To more accurately evaluate the system without depending on text-based metrics, we extended our text-less metric into BLASER 2.0, which now enables evaluation across speech and text units with similar accuracy compared to its predecessor. When tested for robustness, our system performs better against background noises and speaker variations in speech-to-text tasks (average improvements of 37% and 48%, respectively) compared to the current state-of-the-art model.

SeamlessM4T also outperforms previous state-of-the-art competitors.

It is important that translation systems are accurate. As with all AI systems, there are inherent risks that the model could mistranscribe what a person wants to say or generate outputs that are toxic or inaccurate.

At Meta, our AI research and development follows a responsible framework that is guided by our five pillars of Responsible AI. In line with our commitment to responsible AI, we conducted research on toxicity and bias to help us understand which areas of the model might be sensitive. For toxicity, we extended our highly multilingual toxicity classifier to speech to help identify toxic words from speech inputs and outputs. We filtered unbalanced toxicity in training data. If input or output contained different amounts of toxicity, we removed that training pair.

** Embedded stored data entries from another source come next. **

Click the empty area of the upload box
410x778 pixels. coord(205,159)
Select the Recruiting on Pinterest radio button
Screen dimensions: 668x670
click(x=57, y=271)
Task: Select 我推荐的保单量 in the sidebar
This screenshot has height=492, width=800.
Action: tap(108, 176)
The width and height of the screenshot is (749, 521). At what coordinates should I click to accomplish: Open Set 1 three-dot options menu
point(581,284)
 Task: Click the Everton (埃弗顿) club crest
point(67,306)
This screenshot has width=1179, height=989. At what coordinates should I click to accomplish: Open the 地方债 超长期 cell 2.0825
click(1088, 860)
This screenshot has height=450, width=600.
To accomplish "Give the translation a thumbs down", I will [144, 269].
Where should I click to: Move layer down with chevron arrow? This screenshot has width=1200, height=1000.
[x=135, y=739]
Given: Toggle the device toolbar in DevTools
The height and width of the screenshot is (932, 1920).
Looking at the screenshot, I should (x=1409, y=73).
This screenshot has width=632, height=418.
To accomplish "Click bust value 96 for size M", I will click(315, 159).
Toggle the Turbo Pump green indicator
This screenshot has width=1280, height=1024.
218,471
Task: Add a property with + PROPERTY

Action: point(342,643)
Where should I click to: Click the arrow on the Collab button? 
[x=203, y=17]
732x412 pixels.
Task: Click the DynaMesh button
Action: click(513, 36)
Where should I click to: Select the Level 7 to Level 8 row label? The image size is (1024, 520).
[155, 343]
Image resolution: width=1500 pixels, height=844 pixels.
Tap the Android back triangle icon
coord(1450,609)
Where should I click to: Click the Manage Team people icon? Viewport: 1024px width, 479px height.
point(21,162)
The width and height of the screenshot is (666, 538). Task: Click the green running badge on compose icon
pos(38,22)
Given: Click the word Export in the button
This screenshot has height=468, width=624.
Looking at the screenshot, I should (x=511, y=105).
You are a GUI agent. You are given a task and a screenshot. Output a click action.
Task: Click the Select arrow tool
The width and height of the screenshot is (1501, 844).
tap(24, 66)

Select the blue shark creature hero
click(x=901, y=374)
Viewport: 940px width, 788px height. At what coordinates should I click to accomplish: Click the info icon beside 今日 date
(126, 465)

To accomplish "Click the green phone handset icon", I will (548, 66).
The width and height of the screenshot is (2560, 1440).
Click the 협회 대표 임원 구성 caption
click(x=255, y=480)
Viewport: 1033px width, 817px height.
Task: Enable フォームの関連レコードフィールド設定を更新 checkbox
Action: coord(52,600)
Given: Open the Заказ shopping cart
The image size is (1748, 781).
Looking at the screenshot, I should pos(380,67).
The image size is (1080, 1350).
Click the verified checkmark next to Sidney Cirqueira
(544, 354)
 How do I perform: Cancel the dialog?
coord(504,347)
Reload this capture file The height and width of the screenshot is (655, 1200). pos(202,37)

The demo we’re releasing today showcases the capabilities of SeamlessM4T and is an important part of the research. We detect toxicity in both the input and the output for the demo. If toxicity is only detected in the output, it means that toxicity is added. In this case, we include a warning and do not show the output. When comparing our models to the state of the art, we significantly reduce added toxicity on both speech-to-speech and speech-to-text translation.

Gender bias, where the results unfairly favor a gender and sometimes default to gender stereotypes, is another area we are beginning to evaluate in languages at scale. We are now able to quantify gender bias in dozens of speech translation directions by extending our previously designed Multilingual HolisticBias dataset to speech.

Our work around safety and security is an ongoing effort. We’ll continue to research and take action in this area to continuously improve SeamlessM4T and reduce any instances of toxicity we see in the model.

With state-of-the-art results, we believe SeamlessM4T is an important breakthrough in the AI community’s quest to create universal multitask systems. In keeping with our approach to open science, we’re excited to share our model publicly to allow researchers and developers to build on this technology.

This is only the latest step in our ongoing effort to build AI-powered technology that helps connect people across languages. In the future, we want to explore how this foundational model can enable new communication capabilities—ultimately bringing us closer to a world where everyone can be understood.